In a great example of choosing winners and losers in the competition of species the US Fish and Wildlife Service (FWS) has decided to start shooting the barred owl to protect the spotted one. A classic example of bias of spots over stripes.
http://www.fws.gov/...
The spotted owl is the poster boy on how to use the Endangered Species Act to accomplish a goal beyond the species itself and how things can get messed up.
Because the spotted owl lives in old growth forest and because populations were low eco advocates used the spotted owl to stop all cutting of old growth forests in the western US. It was exactly this issue that birthed the Center for Biological Diversity, (and it was while working hooting up owls that it's founder got busted for shop lifting a pair of boots at Walmart)

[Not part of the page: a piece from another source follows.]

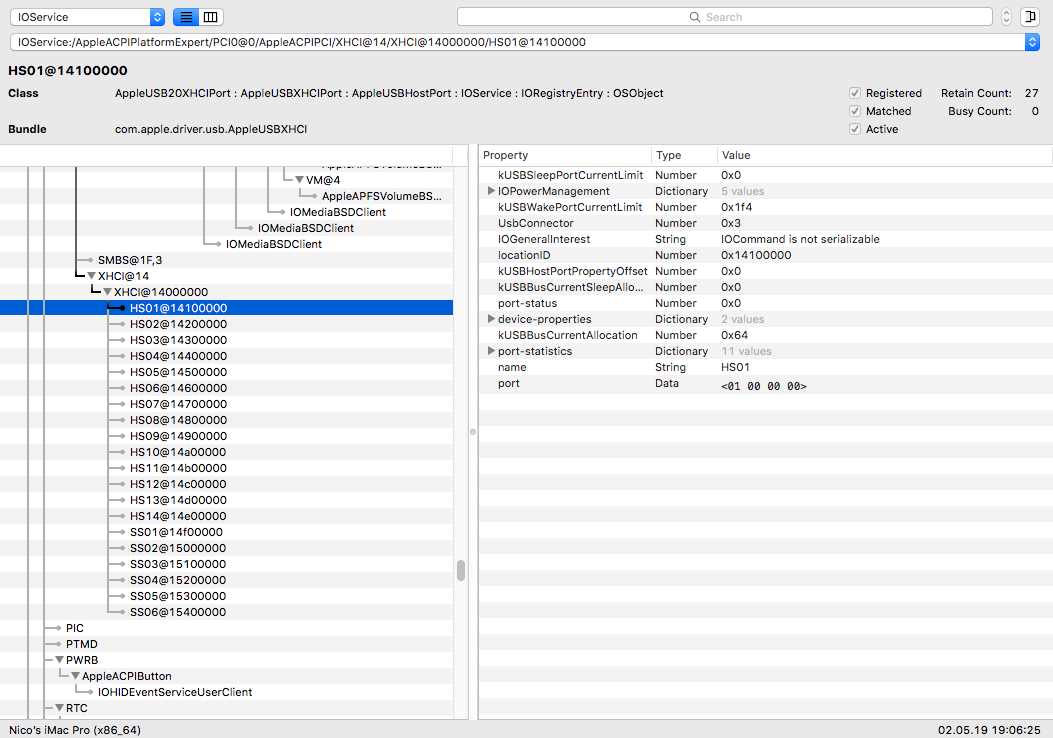Select the HS02@14200000 port entry

(x=178, y=324)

Personally, you know, in my own opinion, based on nothing scientific at all, I like old growth forests. Now I've heard forest management types say that our suspension of scientific management (cutting and planting) has caused the intense fires due to fuel build up. Who knows, I sure don't. I do know that ending the logging industry put a lot of middle class families onto the welfare rolls and caused the decline of many towns that have never recovered. Similar to autos, steel, and coal, we are great at getting rid of working class jobs, less good about keeping lives and families from being destroyed because of it.
But back to the owl.
What first caught my attention was a posting on one of the greenie type blogs I read. "Hunters to start killing owls". I of course knew this to be a misrepresentation. Hunters don't cook up roasted owl breast or stuff owl trophies. They aren't culling the owl population using what's called "sport hunting" there are no licenses, no open season, no public hunting. What they mean is contract employees of probably Wildlife Services or bounty hunters.

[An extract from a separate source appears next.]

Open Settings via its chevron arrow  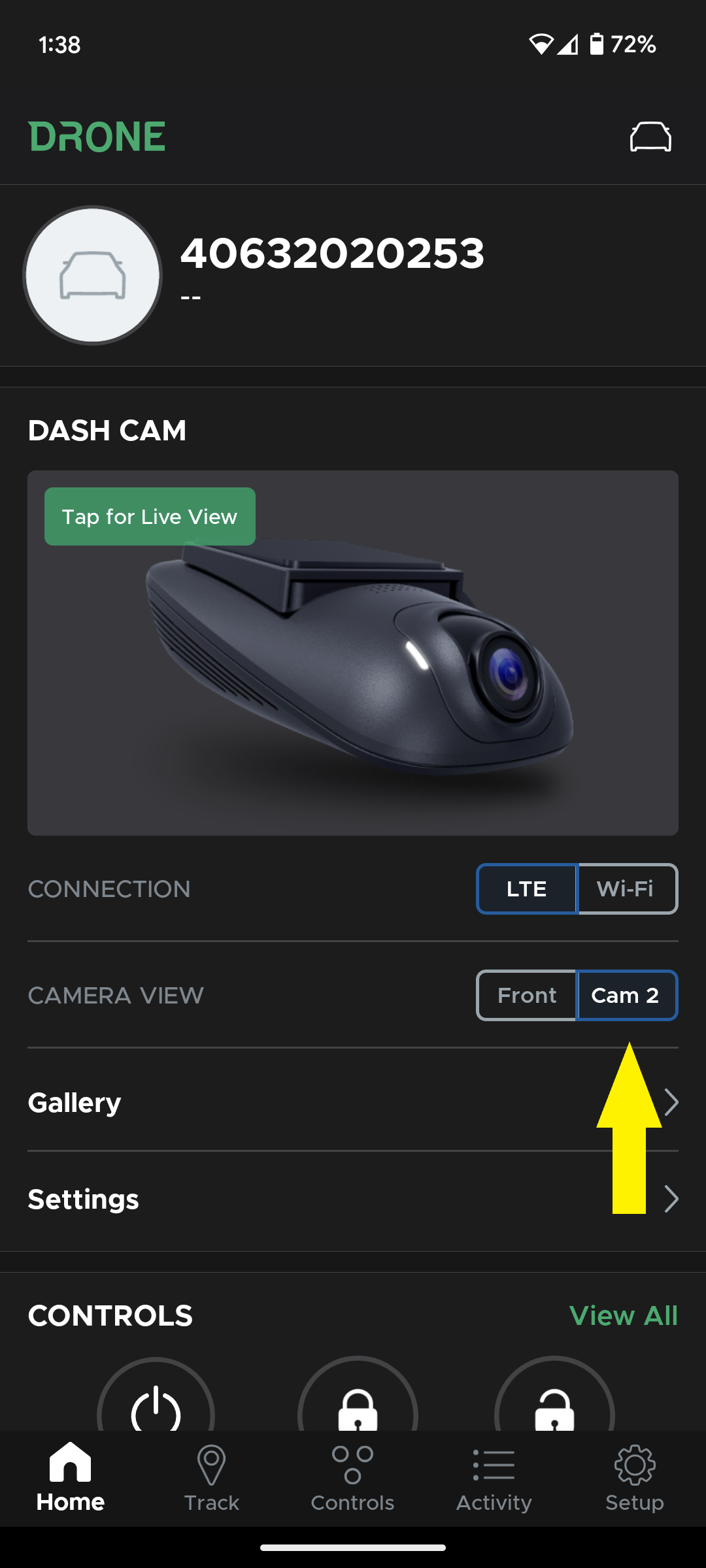pyautogui.click(x=671, y=1199)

The AP in their long article calls them "armed bird specialists". Now that's as convoluted a description of a bird hunter for hire as I've ever read.
I do know that barred owls have been slowly moving westward for decades. They are more aggressive and outcompete their poor spotted cousins. I'm not at all sure it's worth trying to save the spots. Unless there is a place where they are more suited to live than barred owls I see it as a futile endeavor, only delaying the inevitable.